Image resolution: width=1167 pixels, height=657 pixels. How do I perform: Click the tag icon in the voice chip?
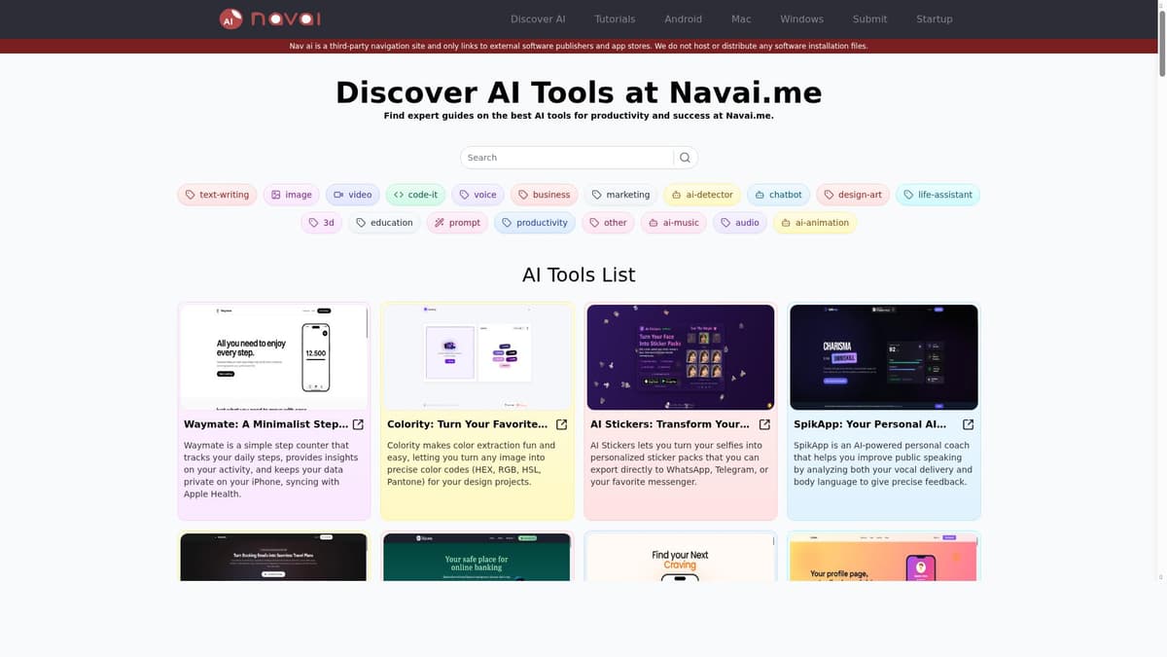tap(465, 194)
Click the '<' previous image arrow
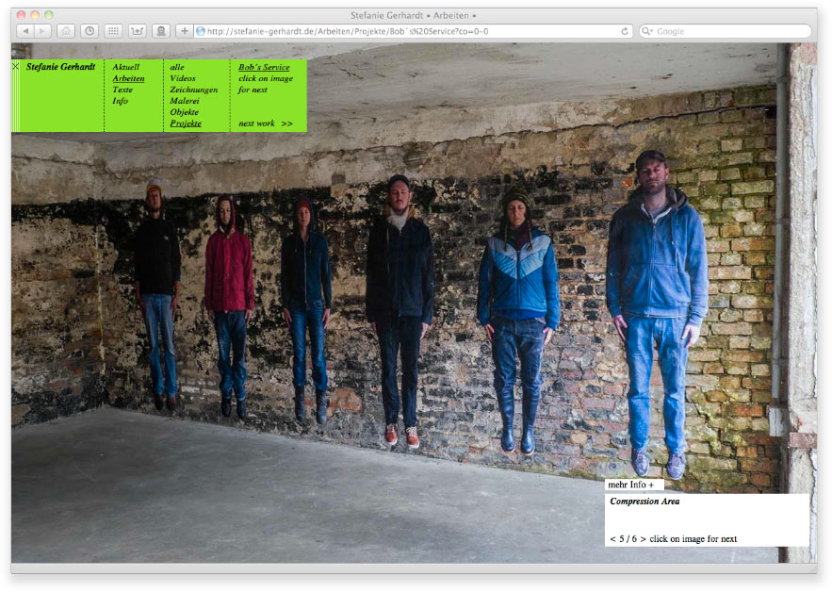The width and height of the screenshot is (832, 592). 612,539
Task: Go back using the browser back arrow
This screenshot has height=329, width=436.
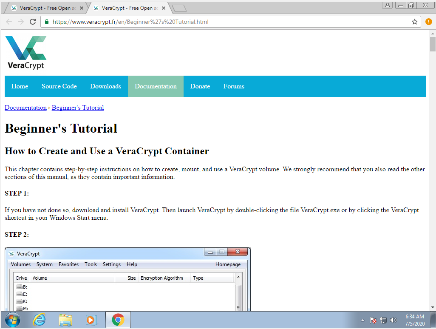Action: (x=9, y=22)
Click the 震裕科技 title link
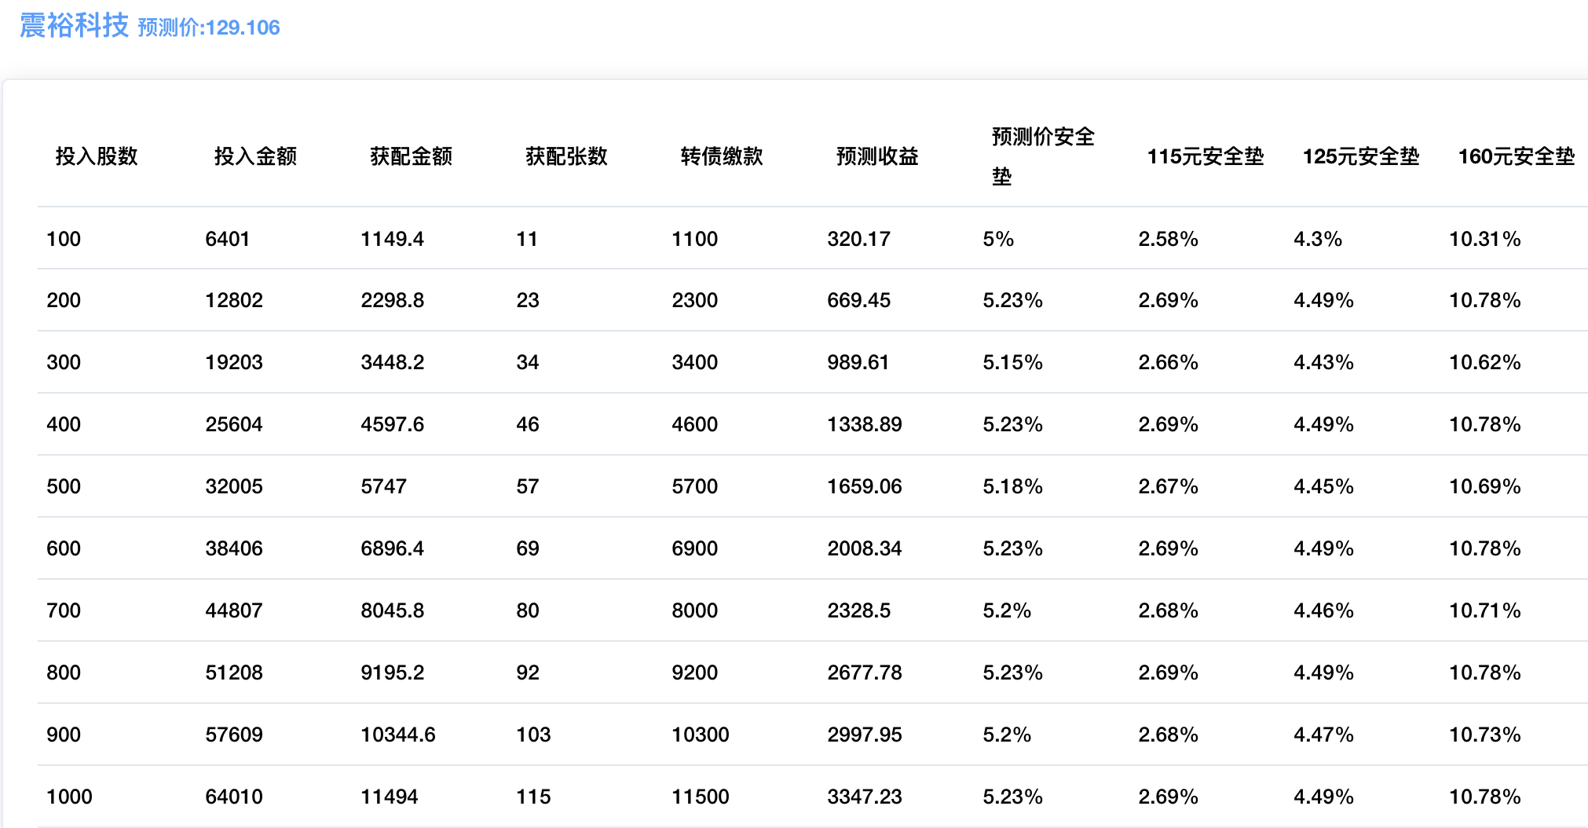Screen dimensions: 1588x828 74,26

━━━━━━━━━━━━━━━━

--- Aim of the exercise ---
Please repeat word for word the part of the listing that opens with the line containing "Click the '<' previous image arrow" and runs to the end of the listing, leaving the pictures out.

--- Problem solution ---
Click the '<' previous image arrow
The width and height of the screenshot is (832, 592). 612,539
Task: Go back using the browser back arrow
This screenshot has height=329, width=436.
Action: (x=9, y=22)
Click the 震裕科技 title link
Screen dimensions: 1588x828 74,26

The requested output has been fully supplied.